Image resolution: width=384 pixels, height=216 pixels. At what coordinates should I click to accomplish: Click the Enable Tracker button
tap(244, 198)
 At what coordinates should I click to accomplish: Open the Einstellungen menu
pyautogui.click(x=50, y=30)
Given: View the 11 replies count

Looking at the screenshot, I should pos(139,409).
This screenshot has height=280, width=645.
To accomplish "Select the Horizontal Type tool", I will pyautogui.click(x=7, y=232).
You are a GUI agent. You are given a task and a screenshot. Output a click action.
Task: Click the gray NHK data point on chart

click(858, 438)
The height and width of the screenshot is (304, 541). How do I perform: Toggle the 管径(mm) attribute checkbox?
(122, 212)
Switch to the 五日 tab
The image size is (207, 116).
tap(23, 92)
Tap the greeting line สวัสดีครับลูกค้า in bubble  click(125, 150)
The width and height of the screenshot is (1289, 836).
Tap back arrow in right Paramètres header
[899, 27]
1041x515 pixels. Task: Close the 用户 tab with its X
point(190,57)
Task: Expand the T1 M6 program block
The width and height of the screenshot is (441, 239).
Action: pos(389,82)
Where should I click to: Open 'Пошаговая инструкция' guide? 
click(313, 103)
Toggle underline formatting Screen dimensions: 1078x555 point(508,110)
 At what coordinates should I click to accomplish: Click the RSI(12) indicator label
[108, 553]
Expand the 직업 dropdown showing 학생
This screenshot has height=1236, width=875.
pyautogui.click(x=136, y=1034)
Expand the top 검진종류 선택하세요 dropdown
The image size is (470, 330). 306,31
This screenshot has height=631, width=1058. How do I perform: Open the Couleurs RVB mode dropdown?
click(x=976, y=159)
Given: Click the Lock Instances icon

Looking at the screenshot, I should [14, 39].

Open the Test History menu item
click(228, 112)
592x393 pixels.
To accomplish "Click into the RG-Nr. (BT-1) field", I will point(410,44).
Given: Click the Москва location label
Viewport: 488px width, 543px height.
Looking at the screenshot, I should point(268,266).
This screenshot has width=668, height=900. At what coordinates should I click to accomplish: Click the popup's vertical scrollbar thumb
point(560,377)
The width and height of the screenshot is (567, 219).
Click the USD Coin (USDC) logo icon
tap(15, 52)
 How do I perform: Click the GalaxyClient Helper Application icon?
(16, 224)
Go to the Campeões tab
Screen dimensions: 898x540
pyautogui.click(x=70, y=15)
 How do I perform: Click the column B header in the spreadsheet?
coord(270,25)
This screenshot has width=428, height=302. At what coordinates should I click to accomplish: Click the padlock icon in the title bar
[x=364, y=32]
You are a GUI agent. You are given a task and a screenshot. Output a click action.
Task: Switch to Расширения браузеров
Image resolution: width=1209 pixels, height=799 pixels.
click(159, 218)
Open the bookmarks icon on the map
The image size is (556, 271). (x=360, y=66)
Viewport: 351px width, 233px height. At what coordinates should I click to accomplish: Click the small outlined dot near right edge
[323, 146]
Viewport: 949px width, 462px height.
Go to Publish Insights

• [Work required]: Where the word "will" shows up in a line of the entries above, copy that line.

• [Expected answer]:
To accomplish "Select the Horizontal Type tool", I will pyautogui.click(x=7, y=232).
To accomplish "Click into the RG-Nr. (BT-1) field", I will point(410,44).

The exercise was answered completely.